BATAM, Radarsatu.com – Isak tangis dan suasana duka mendalam menyelimuti area Rumah Sakit Bhayangkara Batam, Selasa (14/4/2026). Keluarga besar Bripda Natanael Simanungkalit tampak terpukul atas kepergian mendadak polisi muda tersebut yang ditemukan tak bernyawa di mess tempat tugasnya.
Meski masih dalam kondisi berduka, pihak keluarga telah mengambil langkah tegas dengan menyerahkan sepenuhnya penanganan kasus ini kepada proses hukum yang berlaku.
Laporan Resmi ke SPKT Sejak Pagi Buta
Kuasa hukum keluarga, Sudirman Situmeang, mengungkapkan bahwa pihak keluarga pertama kali menerima kabar pahit tersebut dari kepolisian pada Selasa dini hari sekitar pukul 02.00 WIB. Saat itu, korban dilaporkan sudah berada di rumah sakit dalam kondisi meninggal dunia.

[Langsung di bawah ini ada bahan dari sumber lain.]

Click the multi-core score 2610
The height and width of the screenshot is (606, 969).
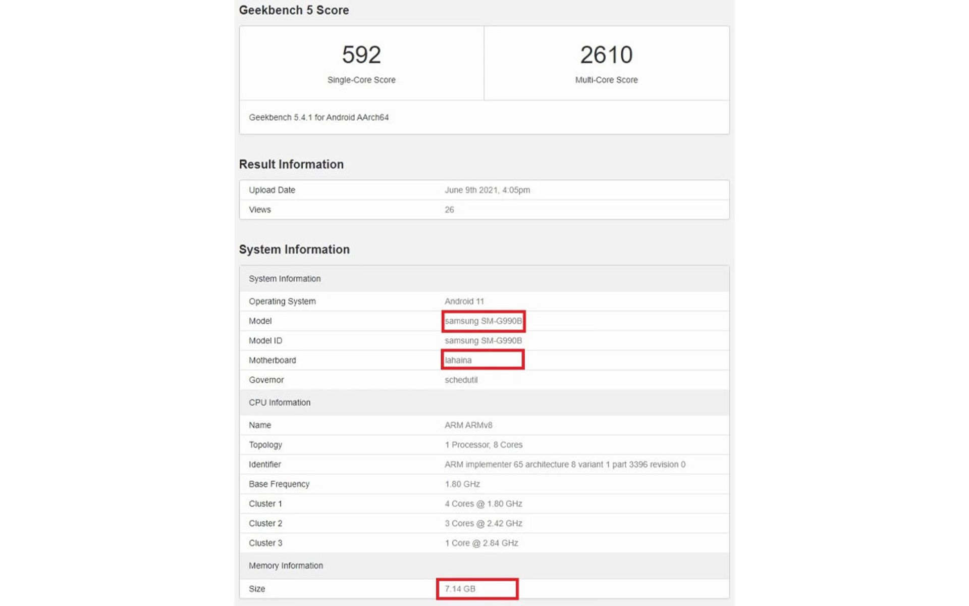pos(606,55)
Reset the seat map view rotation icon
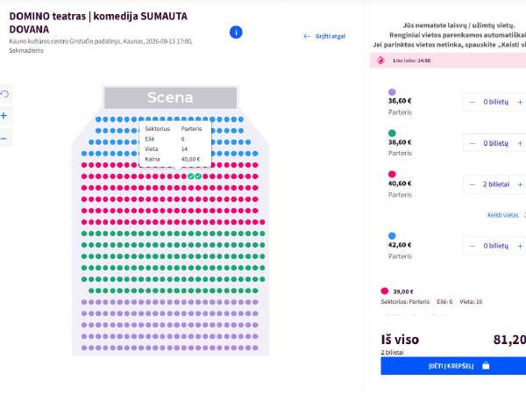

Tak butuh waktu lama bagi keluarga untuk mencari keadilan. Pada pukul 05.00 WIB pagi, pihak keluarga secara resmi telah membuat laporan ke Sentra Pelayanan Kepolisian Terpadu (SPKT) guna mengusut tuntas penyebab kematian korban.
“Kami ingin semua proses berjalan transparan. Tidak boleh ada yang ditutup-tutupi, semuanya harus jelas dan terang benderang,” tegas Sudirman saat memberikan keterangan di RS Bhayangkara.
Menunggu Hasil Pemeriksaan Medis
Terkait indikasi kekerasan yang mencuat, Sudirman mengakui bahwa pihak keluarga dan tim hukum telah melihat kondisi awal jenazah Bripda Natanael. Meskipun menemukan beberapa hal yang dinilai tidak wajar, pihaknya memilih untuk tetap bersandar pada hasil pemeriksaan ahli.
“Ada beberapa hal (kejanggalan) yang kami temukan secara kasat mata, namun untuk memastikan penyebab pastinya, kami serahkan sepenuhnya pada hasil pemeriksaan resmi dan autopsi dari tim medis yang berwenang,” tambahnya.
Fokus pada Keadilan bagi Korban
Hingga Selasa siang, area rumah sakit terus dipadati oleh kerabat serta rekan-rekan sejawat korban. Pihak keluarga cenderung membatasi komunikasi dengan awak media karena ingin fokus mengawal jalannya penyelidikan.
Keluarga berharap, profesionalisme Polri diuji dalam kasus ini, mengingat kejadian terjadi di lingkungan internal. Mereka menuntut pengungkapan fakta yang objektif demi memberikan keadilan bagi almarhum Bripda Natanael yang baru memulai pengabdiannya di kepolisian.
“Keluarga hanya ingin kebenaran terungkap. Kami berharap penyelidikan dilakukan secara objektif tanpa ada intervensi dari pihak manapun,” pungkas Sudirman.